Fitch Ratings has taken the following rating actions on Tyson Foods, Inc. (Tyson; NYSE: TSN):

--Long-term Issuer Default Rating (IDR) affirmed at 'BBB';

--Short-term IDR upgraded to 'F2' from 'F3';

--Unsecured bank facility affirmed at 'BBB';

--Senior unsecured notes affirmed at 'BBB'.

The Rating Outlook is Positive.

At the fiscal first quarter ended Dec. 28, 2013, Tyson had approximately $1.9 billion of total debt.

Upgrade of Short-term IDR

The upgrade of Tyson's short-term IDR reflects the firm's long-term IDR rating of 'BBB' and Fitch's assessment of Tyson's liquidity and FCF generation over time. Tyson has generated an average of $571 million of FCF annually over the past five years and maintains at least $1.2 billion - $1.5 billion of liquidity, inclusive of cash and revolver availability. Year-end cash balances have averaged $983 million since 2009. Additionally, the firm's cash coverage-to-short-term debt and debt service metrics consistently meet Fitch's requirements for the 'F2' rating level. Tyson currently does not have any commercial paper outstanding.

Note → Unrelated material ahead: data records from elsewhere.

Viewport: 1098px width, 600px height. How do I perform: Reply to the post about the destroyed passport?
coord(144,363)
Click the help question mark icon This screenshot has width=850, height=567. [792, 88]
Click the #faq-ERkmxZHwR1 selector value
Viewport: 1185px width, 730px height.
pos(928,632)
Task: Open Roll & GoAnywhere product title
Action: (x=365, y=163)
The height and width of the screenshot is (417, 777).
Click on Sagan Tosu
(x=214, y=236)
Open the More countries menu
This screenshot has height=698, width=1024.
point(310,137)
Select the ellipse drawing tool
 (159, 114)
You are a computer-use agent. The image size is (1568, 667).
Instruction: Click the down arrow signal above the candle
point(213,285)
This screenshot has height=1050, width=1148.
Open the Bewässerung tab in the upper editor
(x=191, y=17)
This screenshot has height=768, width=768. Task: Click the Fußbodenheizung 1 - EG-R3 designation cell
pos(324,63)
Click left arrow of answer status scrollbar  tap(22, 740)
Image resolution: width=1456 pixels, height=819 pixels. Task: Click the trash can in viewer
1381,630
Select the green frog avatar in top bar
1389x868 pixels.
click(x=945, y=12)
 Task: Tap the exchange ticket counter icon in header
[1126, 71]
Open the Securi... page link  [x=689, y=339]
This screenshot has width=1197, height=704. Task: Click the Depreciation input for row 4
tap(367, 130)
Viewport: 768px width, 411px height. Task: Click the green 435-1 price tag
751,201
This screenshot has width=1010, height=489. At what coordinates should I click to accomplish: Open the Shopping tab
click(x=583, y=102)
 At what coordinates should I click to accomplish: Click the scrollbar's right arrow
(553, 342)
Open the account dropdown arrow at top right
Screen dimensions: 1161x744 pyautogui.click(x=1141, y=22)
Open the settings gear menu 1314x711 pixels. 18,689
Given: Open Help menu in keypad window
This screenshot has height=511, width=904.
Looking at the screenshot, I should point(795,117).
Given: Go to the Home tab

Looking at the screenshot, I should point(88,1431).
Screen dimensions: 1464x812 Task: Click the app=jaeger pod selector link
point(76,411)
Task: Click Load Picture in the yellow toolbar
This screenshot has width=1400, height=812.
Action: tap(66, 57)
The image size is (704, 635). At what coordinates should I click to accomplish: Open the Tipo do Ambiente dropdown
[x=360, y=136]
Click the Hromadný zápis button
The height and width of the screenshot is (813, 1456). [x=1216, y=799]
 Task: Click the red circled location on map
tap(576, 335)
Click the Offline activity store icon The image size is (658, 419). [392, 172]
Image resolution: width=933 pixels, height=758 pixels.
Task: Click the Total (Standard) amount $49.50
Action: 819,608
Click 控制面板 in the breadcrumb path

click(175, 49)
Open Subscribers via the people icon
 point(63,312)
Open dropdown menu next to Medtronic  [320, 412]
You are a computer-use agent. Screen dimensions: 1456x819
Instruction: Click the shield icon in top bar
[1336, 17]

Positive Outlook, Rating Triggers

The Positive Rating Outlook reflects Fitch's view that Tyson's financial and business risk has lessened over the past several years, due to significant debt reduction and structural improvements in operations, and that there is room in the current ratings. Tyson has paid off over $1.5 billion of debt since the end of fiscal 2009. The firm also has fewer fixed price customer contracts, is matching its production with its demand, is more measured in its use of financial derivatives, and benefits from being diversified across multiple proteins. Should credit metrics remain near Fitch's expectations, as discussed below, the ratings could be upgraded to 'BBB+'.

Key Rating Drivers

Low Leverage, Good Liquidity

Tyson is successfully meeting its goal of total debt-to-EBITDA at 1.3 times (x) or less and liquidity in the $1.2 billion - $1.5 billion range in most years. For the LTM period ended Dec. 28, 2013, total debt-to-operating EBITDA was roughly 1.0x and liquidity, inclusive of $825 million of cash and availability under the firm's undrawn $1 billion revolving credit facility, totaled $1.8 billion.

For fiscal 2014, Fitch projects that total debt-to-operating EBITDA and operating EBITDA-to-gross interest expense will approximate 1.0x and 20x, respectively. Fitch is also forecasting FFO fixed charge coverage of over 5.0x and that FCF will exceed $600 million. Tyson's cash flow priorities include investing in its business, with capital expenditures projected at $700 million in fiscal 2014, making strategic acquisitions, and returning cash to shareholders while maintaining low leverage and ample liquidity.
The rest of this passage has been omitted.